Eleonora Mazzucchi (March 26, 2008)
Pandemonium in Campania: from garbage to mozzarella


If you haven’t heard, here’s the skinny—or should we say the fat?—on Italy’s latest waste management crisis. Up until recently the city of Naples had been quite literally mired in trash: piles of garbage bags overflowing onto the streets, clogging roads and sidewalks and emanating waves of stench, much to the displeasure of locals and tourists alike. It seems as though the putrid mounds have been carted away, but as if that hadn’t been bad enough, now mozzarella di bufala, Naples’ Campania region’s prize export, has taken a hit.

The agricultural provinces around Naples is where much of mozzarella production occurs (other mozzarella regions are Puglia and Lazio), and the buffalo farms that churn out the particular bufala brand are under scrutiny. Abnormal dioxin levels were found in the buffalo milk of some of these farms and many are saying that the cause is improper waste disposal from Naples. Of the close to 2000 farms that make mozzarella di bufala only a sliver were found to contain dioxins (the Italian Confederation of Farmers say those levels don’t pose a health hazard) but that hasn’t stopped health inspectors’ reports from creating widespread panic. Japan and South Korea have banned all imports of the mozzarella and Neapolitan sales of mozzarella di bufala have gone down by half.
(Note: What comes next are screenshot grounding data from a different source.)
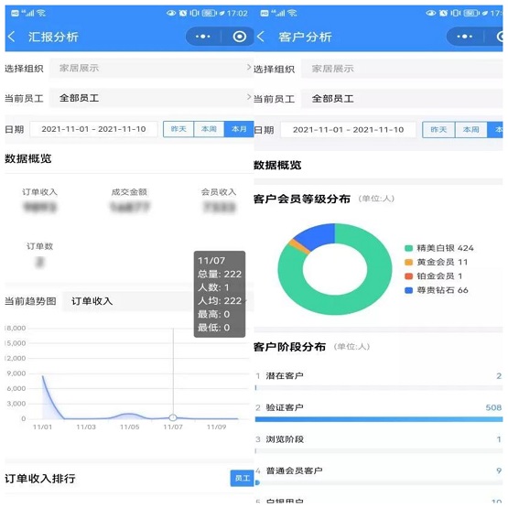Click the red 铂金会员 legend marker
508x508 pixels.
[x=408, y=276]
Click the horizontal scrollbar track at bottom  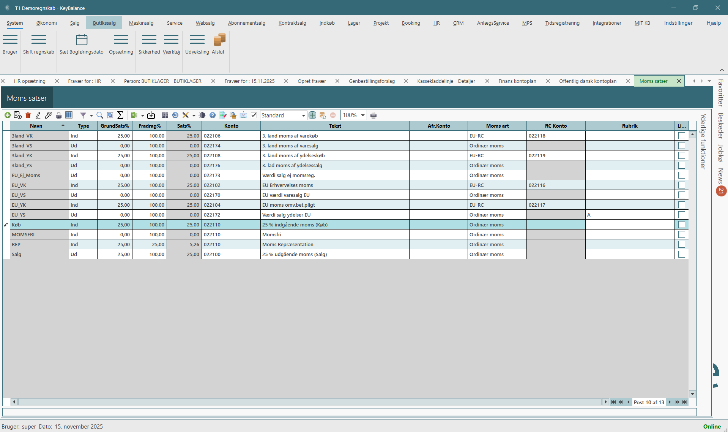point(304,402)
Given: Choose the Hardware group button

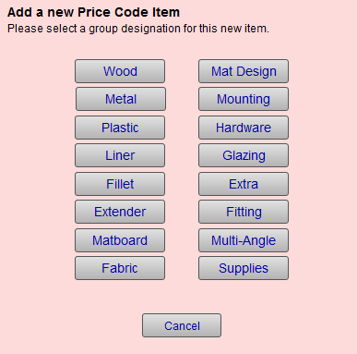Looking at the screenshot, I should pos(244,128).
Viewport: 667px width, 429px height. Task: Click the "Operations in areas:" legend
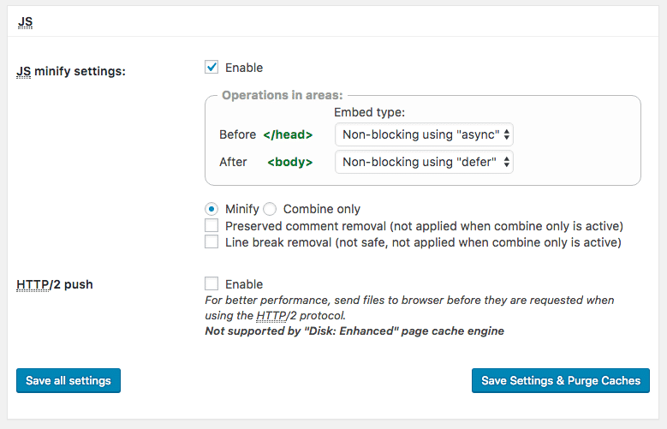click(282, 95)
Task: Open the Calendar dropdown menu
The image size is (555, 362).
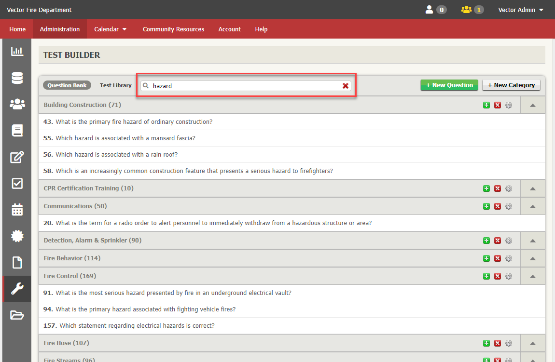Action: [110, 29]
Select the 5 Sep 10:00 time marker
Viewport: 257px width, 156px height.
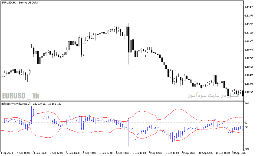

Illegal dumping of toxic waste in parts of Campania, due to the breakdown of public disposal services in Naples, is the primary culprit for the dioxin presence. Others speculate it is the burning of trash at low temperatures, improvised by many locals at the height of the garbage crisis —as opposed to an incinerator’s “normal burning”— that released dioxins into the air.